Tuesday, 7 April 2020

Why and How you should Rotate Toys

When children are surrounded by toys, they seem to be less interested in them, going from one to another in a matter of minutes. They only contribute to creating a busy environment and sometimes overwhelm and overstimulate the child. That’s why less is more in this case.

A room with a few carefully selected toys is the perfect environment for a child. It helps him focus on one task at a time, they are more visible and invite the child to play with them, and they stimulate creativity.

What I do is keep the rest of the toys in a closet, labeled and organized on shelves and in boxes, and rotate them every other week, or when my daughter shows no interest in the ones that are out. That way, the toys she plays with are more alligned with her current interests and they are easier to clean up.

Here are some tips on choosing what toys to take out next:

• choose a wide variety of toys (that focus on different skills and interests)

• follow your child and his interests and choose toys based on them (for example, my daughter is interested in sorting shapes and music at the moment, besides practical life activities, so she has puzzles, shape sorters, a song book that she can turn on by herself, and musical instruments)

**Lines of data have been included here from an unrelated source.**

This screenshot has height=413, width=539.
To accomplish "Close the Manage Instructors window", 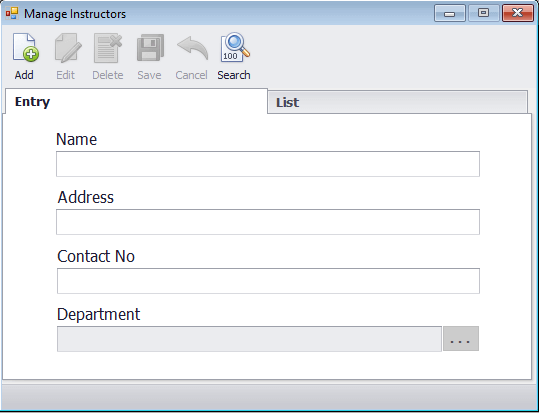I will pos(518,13).
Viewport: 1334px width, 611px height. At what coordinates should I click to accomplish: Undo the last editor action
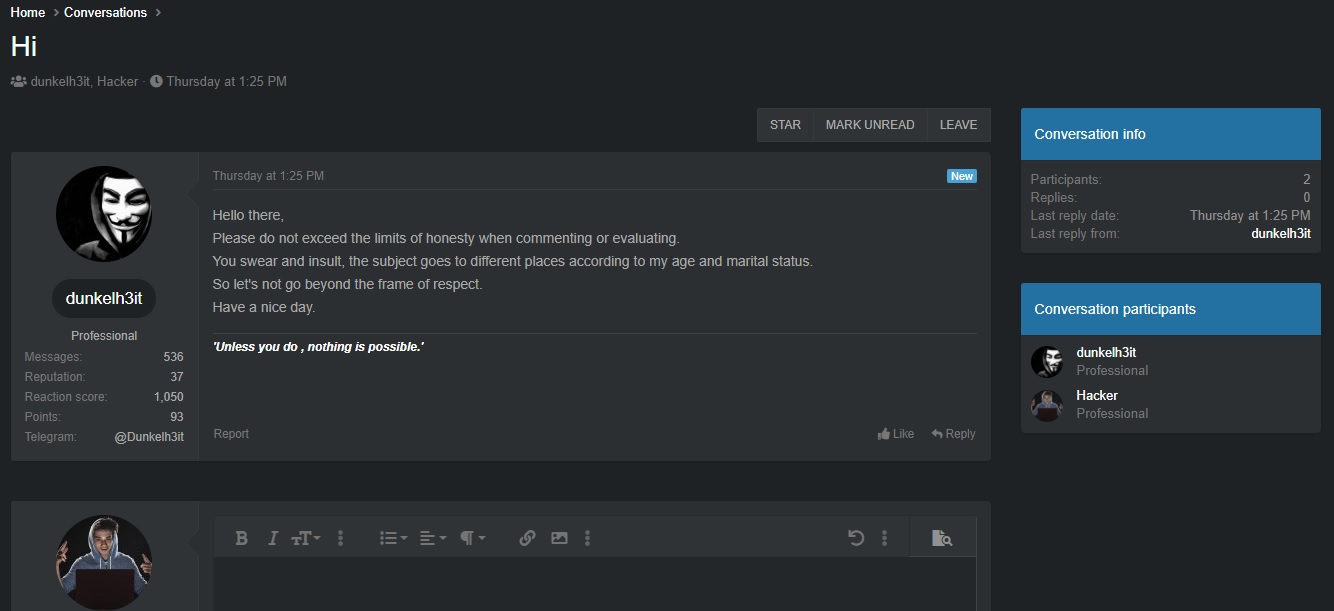855,538
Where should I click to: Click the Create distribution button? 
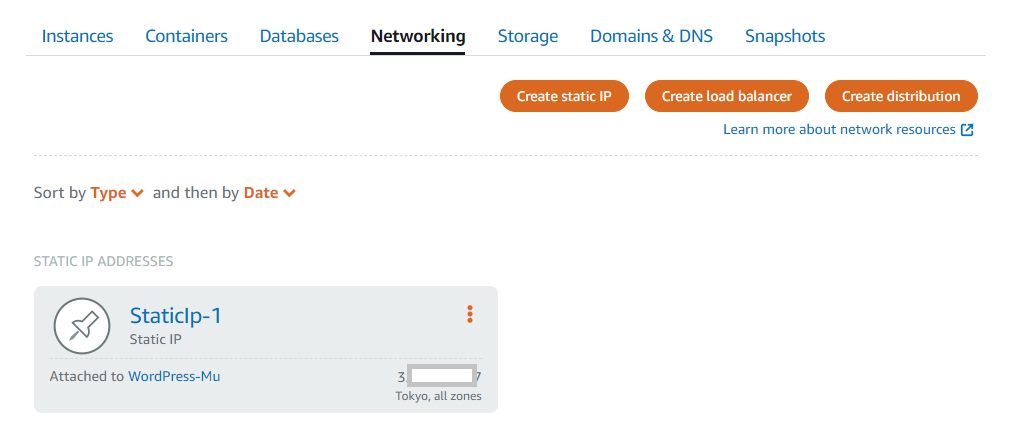click(901, 96)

• choose toys that are developmentally and age appropriate, that your child can use independently. Modify those that are too difficult. For example, I removed the rings that came with a wooden stacker and replaced them with others with wider holes.

• if your child is not interested in a toy, just put it aside for a few weeks and then try again. You might be surprised by how captivating he finds it afterwards.

• you can keep favourite toys on the shelf, even though they’ve been out for a long time.

I personally let my daughter see when I rotate toys, to be able to observe her reactions when she sees them, which helps me choose the right toys.

Do you have any tips on toy rotation?